The name of Sgt. Ferhat Daş, a Turkish tank commander who chose to die by suicide rather than open fire on civilians during a controversial coup attempt on July 15, 2016, was posthumously cleared by the İstanbul Chief Public Prosecutor’s Office on Sunday.
Daş was reportedly ordered to deploy from General Nurettin Baransel Barracks to Sabiha Gökçen Airport during the night of the coup attempt. His commanders allegedly told him they were being deployed in response to a terrorist attack that took place at the airport in an attempt to keep him in the dark about the coup plot.
The tank, however, was stopped by civilians before it got to the airport. The civilians tried to inform the soldiers inside the tank about the coup plot in an attempt to get the soldiers to stand down.
After realizing what was going on and unwilling to harm any civilians, the sergeant decided to stand down and disobey any further orders. After emerging from the tank and having a brief talk with the crowd, Daş was ordered by his commander to fire on the civilians. Upon hearing the order, Daş decided to kill himself, shouting, “I am not a traitor,” before shooting himself in the head.
Ferhat Daş’s family, branded as traitors after the coup attempt according to his mother Fatma Daş, requested that Turkish officials grant martyr status to the deceased soldier following the ruling on Sunday. The family had to organize the soldier’s funeral themselves as he was denied a military funeral. Believing their son to be innocent, the family submitted a request to have their son’s name cleared.
Speaking to the pro-government Demirören news agency (DHA), his mother said she always believed her son to be innocent and that he was not a traitor. “The court decided that he was innocent,” she said. “I lost my son, my heart still aches as it did two years ago. As a mother, I want my son to be granted martyr status so he can rest in peace,” she said.

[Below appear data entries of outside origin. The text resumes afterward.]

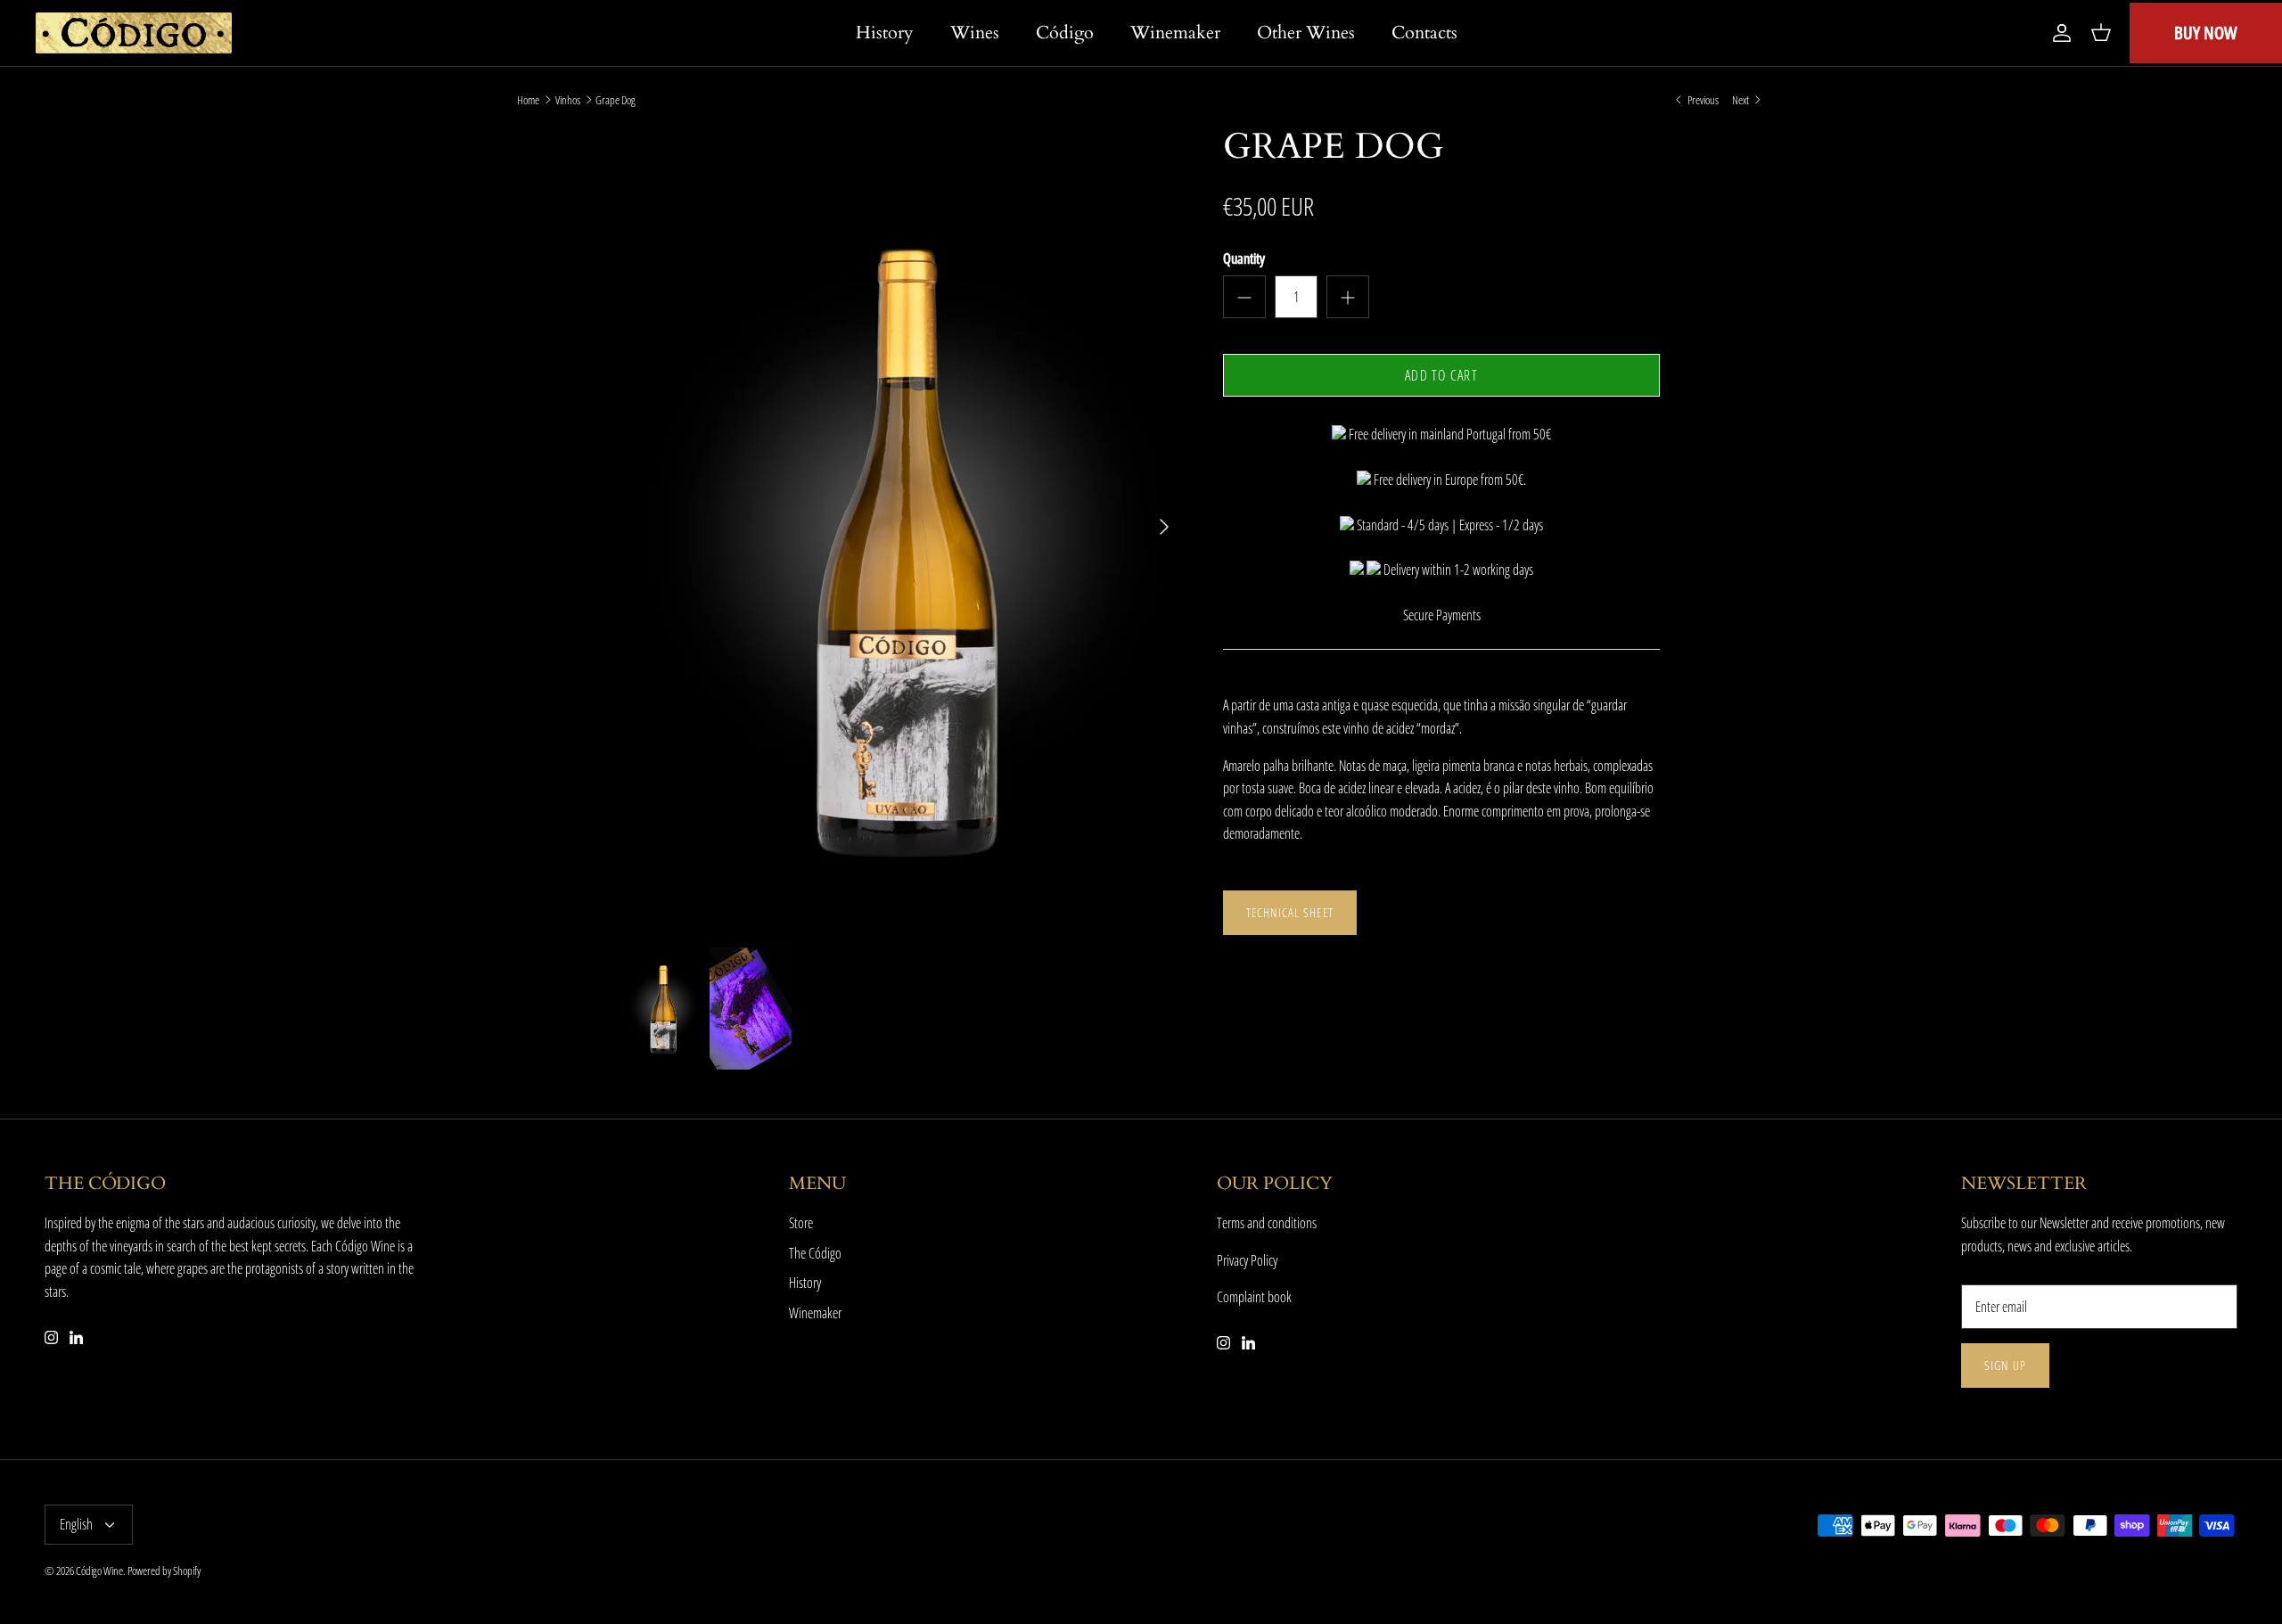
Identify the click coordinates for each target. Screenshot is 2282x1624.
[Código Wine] (134, 33)
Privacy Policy (1247, 1260)
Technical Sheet (1290, 912)
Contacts (1424, 33)
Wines (974, 33)
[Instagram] (51, 1337)
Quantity (1244, 258)
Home (528, 100)
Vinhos (567, 100)
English (76, 1524)
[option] (903, 527)
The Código (815, 1253)
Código (1065, 33)
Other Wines (1306, 33)
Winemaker (1175, 33)
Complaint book (1254, 1297)
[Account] (2058, 33)
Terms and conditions (1267, 1223)
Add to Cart (1441, 375)
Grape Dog (615, 100)
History (885, 33)
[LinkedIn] (76, 1337)
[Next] (1164, 526)
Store (801, 1223)
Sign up (2005, 1365)
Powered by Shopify (164, 1570)
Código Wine (99, 1570)
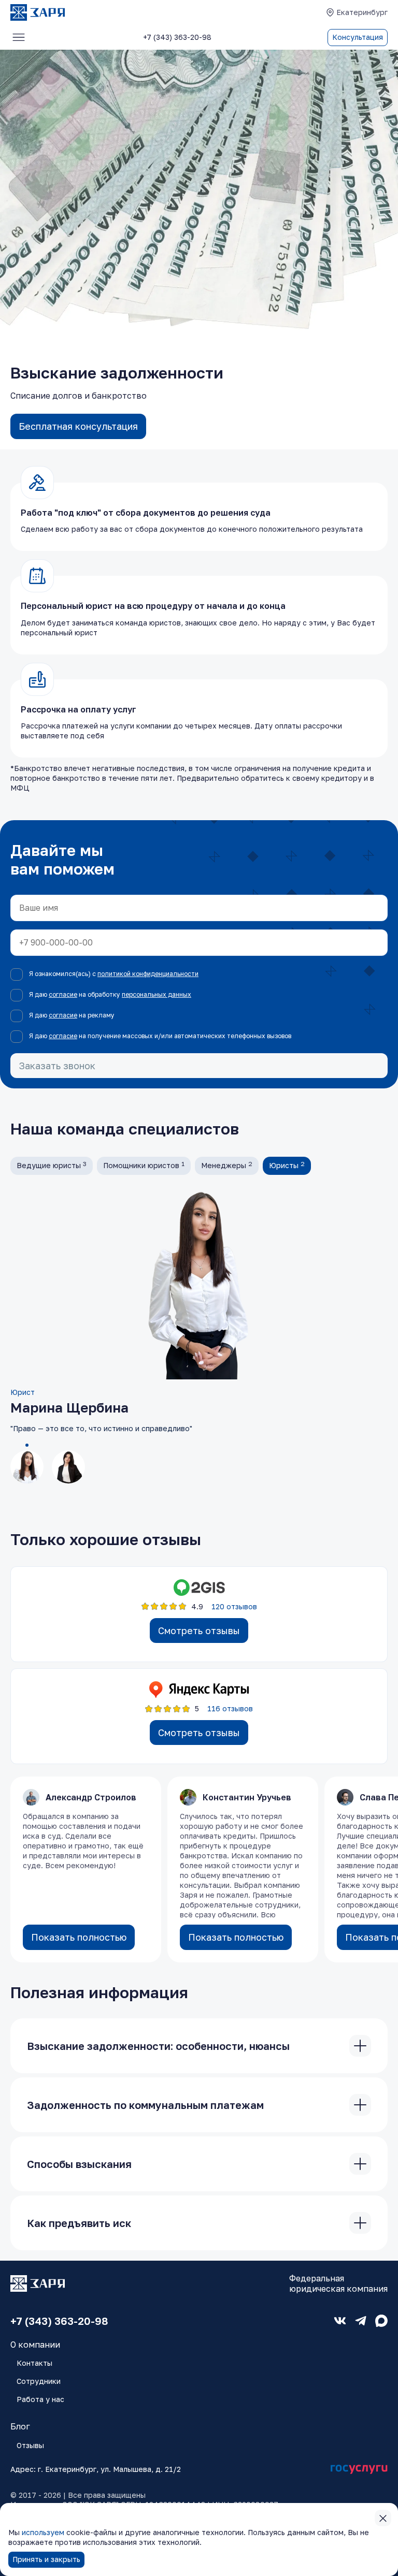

Ahmet Daş, the sargeant’s father, said that they were not after any money in their request for martyr status. “We just want our son to rest in peace,” he said.
Turkey survived a controversial military coup attempt on July 15, 2016 that killed 249 people. Immediately after the putsch, the Justice and Development Party (AKP) government along with President Recep Tayyip Erdoğan pinned the blame on the Gülen movement.
Fethullah Gülen, who inspired the movement, strongly denied having any role in the failed coup and called for an international investigation into it, but President Erdoğan — calling the coup attempt “a gift from God” — and the government initiated a widespread purge aimed at cleansing sympathizers of the movement from within state institutions, dehumanizing its popular figures and putting them in custody.
Turkey has suspended or dismissed more than 150,000 judges, teachers, police and civil servants since July 15. On December 13, 2017 the Justice Ministry announced that 169,013 people have been the subject of legal proceedings on coup charges since the failed coup.
Turkish Interior Minister Süleyman Soylu announced on April 18, 2018 that the Turkish government had jailed 77,081 people between July 15, 2016 and April 11, 2018 over alleged links to the Gülen movement.